Although I am sympathetic to the concerns that have been
eloquently expressed by Rhys Weatherley and Steve Crocker
regarding the need to be able to bind certificates to e-mail
names, I believe that these concerns primarily represent
start-up pains being suffered as a result of a perhaps
less-than adroit implementation of the reference model, in
particular the user interface.
Recent discussions with a very large software company
that I won't name at this time indicates that they have
on the order of 750,000 users that are already using an
older form of public key cryptography. They are preparing
their next release, currently plan to make it PEM compatible
(although they are also looking carefully at the Apple AOCE
varient), and expect that as many as 1.5 million users might
be on this system within a year. This system includes a
proprietary directory, and they are also planning to interface
that directory to X.500.
Other intergrated mail programs that seem about ready to be
born include support from the COST consortium, and from
MIT. A commercial PKC package I have heard good things
about is the forms package from Shana Corporation out of
Edmonton, Alberta. I have to believe that a number of
such packages will be developed based on the Apple AOCE
capability.
If vendors are beginning to develop such capabilities and
mass-market them, it would almost be disastrous to
suddenly change our direction. On the other hand, if these
packages are begin developed under PKCS or other standards,
rather than PEM, then we should give very careful thought
to trying to align the different approaches.
Although I can certainly feel as frustrated as anyone with
certain less-than-perfect aspects of the current RFCs,
I think that to suddently adandon our previous goals
and go chasing after another model based on a small sample
of academic users who are involved in developing their own
implementations would not be wise. That is not to say that
that we shouldn't begin developing the specifications for
PEM 2.0.
I want to carefully read the new PEM-MIME proposal, in order
to understand exactly what they are proposing regarding the
public key certificate infrastructure. It appears that they are
adjusting/removing some of the mechanisms that were
proposed to be used for certificate request and CRL services.
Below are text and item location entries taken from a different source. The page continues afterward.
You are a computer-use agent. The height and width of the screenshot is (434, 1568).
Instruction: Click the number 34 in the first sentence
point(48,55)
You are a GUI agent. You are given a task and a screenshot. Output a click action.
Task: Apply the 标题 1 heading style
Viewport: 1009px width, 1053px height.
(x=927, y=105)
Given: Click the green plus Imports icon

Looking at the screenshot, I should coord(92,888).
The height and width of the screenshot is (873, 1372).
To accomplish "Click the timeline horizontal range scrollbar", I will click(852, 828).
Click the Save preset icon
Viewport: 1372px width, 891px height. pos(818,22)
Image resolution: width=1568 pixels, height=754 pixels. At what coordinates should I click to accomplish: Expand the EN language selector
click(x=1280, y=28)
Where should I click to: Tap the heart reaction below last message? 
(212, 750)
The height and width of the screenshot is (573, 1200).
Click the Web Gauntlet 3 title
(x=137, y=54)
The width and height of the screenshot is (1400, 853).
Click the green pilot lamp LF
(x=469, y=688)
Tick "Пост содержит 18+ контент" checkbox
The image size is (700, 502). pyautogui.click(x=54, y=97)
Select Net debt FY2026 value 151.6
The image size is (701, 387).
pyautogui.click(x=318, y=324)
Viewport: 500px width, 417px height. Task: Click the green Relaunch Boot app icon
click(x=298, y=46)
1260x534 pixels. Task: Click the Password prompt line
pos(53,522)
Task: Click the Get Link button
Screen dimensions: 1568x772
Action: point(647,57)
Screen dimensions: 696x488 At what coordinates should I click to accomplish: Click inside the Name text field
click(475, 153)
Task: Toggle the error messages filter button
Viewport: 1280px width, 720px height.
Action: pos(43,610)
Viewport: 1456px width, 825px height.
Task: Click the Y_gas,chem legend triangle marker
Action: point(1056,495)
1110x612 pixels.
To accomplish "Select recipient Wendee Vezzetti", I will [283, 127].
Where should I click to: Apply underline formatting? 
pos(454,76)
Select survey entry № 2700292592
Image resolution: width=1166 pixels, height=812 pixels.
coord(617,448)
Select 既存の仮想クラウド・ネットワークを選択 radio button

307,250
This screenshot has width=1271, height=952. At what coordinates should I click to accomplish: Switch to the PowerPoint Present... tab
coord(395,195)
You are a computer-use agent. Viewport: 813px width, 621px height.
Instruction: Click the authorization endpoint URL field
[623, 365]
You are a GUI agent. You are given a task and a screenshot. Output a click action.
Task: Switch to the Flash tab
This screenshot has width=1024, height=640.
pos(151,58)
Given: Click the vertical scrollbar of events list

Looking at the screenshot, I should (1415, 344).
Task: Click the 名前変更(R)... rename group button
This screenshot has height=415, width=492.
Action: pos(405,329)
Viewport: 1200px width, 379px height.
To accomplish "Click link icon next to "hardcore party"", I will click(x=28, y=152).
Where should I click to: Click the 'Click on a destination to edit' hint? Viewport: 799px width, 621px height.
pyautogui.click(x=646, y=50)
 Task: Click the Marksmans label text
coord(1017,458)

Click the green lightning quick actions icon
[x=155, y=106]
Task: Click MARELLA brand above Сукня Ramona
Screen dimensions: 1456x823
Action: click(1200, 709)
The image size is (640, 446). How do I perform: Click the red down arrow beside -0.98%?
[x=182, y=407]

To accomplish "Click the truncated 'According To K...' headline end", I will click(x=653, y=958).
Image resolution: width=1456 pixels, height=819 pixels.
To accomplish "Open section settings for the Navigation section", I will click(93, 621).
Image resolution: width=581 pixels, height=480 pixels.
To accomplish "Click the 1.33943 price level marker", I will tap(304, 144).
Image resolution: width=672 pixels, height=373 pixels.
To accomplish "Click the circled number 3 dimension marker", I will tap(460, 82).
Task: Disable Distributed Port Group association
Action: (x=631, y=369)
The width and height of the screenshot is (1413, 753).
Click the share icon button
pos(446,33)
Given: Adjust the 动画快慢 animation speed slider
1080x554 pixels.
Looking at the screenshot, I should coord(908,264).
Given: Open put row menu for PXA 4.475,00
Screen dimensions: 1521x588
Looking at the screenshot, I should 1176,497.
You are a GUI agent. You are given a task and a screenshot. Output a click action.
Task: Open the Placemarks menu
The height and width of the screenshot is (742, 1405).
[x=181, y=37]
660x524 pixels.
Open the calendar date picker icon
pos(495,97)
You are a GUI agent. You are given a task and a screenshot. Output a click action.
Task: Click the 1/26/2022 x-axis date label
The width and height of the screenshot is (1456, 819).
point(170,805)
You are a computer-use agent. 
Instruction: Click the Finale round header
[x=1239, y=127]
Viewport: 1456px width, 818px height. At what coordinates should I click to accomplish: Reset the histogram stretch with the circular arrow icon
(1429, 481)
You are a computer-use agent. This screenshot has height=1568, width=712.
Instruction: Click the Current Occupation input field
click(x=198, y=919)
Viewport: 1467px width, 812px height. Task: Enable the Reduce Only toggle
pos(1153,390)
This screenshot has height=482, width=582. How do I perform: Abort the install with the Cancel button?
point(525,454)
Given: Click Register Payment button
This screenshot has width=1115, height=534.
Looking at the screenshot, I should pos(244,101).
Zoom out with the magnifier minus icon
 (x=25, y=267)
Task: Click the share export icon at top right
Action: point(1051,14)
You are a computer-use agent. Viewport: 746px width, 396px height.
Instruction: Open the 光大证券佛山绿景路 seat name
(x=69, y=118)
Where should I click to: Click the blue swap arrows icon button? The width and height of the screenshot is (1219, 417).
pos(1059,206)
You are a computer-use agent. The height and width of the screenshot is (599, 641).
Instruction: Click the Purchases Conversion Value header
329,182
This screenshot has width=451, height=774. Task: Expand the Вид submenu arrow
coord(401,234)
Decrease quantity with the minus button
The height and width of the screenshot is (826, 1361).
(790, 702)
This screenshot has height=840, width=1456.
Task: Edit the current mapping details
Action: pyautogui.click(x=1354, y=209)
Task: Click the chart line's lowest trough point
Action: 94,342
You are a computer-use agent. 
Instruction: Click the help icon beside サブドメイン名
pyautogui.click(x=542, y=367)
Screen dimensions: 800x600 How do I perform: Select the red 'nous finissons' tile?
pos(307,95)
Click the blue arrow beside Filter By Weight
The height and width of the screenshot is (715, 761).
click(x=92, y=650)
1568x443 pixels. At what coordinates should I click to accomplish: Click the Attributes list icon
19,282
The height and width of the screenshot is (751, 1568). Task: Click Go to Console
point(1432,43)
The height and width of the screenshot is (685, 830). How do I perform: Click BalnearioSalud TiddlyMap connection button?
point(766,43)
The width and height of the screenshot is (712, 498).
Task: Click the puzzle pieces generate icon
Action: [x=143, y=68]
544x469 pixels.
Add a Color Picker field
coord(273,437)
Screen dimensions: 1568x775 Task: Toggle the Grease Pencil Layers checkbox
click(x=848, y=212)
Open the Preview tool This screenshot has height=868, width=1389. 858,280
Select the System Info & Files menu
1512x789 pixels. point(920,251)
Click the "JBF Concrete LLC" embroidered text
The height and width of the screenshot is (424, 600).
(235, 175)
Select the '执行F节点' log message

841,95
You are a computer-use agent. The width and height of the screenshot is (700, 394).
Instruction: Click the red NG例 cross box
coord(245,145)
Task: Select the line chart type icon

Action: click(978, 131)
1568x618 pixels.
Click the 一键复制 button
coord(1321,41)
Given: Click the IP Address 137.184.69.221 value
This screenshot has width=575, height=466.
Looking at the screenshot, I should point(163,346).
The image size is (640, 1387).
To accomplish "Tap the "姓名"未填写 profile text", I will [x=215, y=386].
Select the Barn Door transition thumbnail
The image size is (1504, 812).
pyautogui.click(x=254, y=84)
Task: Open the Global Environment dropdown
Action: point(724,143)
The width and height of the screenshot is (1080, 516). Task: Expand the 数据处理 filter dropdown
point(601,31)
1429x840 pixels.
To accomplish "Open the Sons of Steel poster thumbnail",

If that's all they are doing, that may be perfectly OK, so
long as we understand what the replacements would be.
I would suggest that if further refinements are in order for PEM,
that we should develop work items for the following:
1. A careful re-examination of the current X.509 certificate,
giving consideration to expanding it along the lines of additional
(non-distinguished) attributes, and perhaps to more carefully
deliniating the roles of naming vs. certification chaining.
2. Alignment/convergence between PEM and PKCS,
particularly in the area of the signature block itself, so that
creation and validation of signatures would be interoperable
between the two types.
3. Some consideration should probably be given to what
the ANSI X9F1 people are coming up with, in order to
better understand what we should do with authorization
certificates.
4. I don't believe that we need to change our direction, but
it might be helpful to reaffirm our committment to X.500, and
to better understand waht needs to be done to more that along.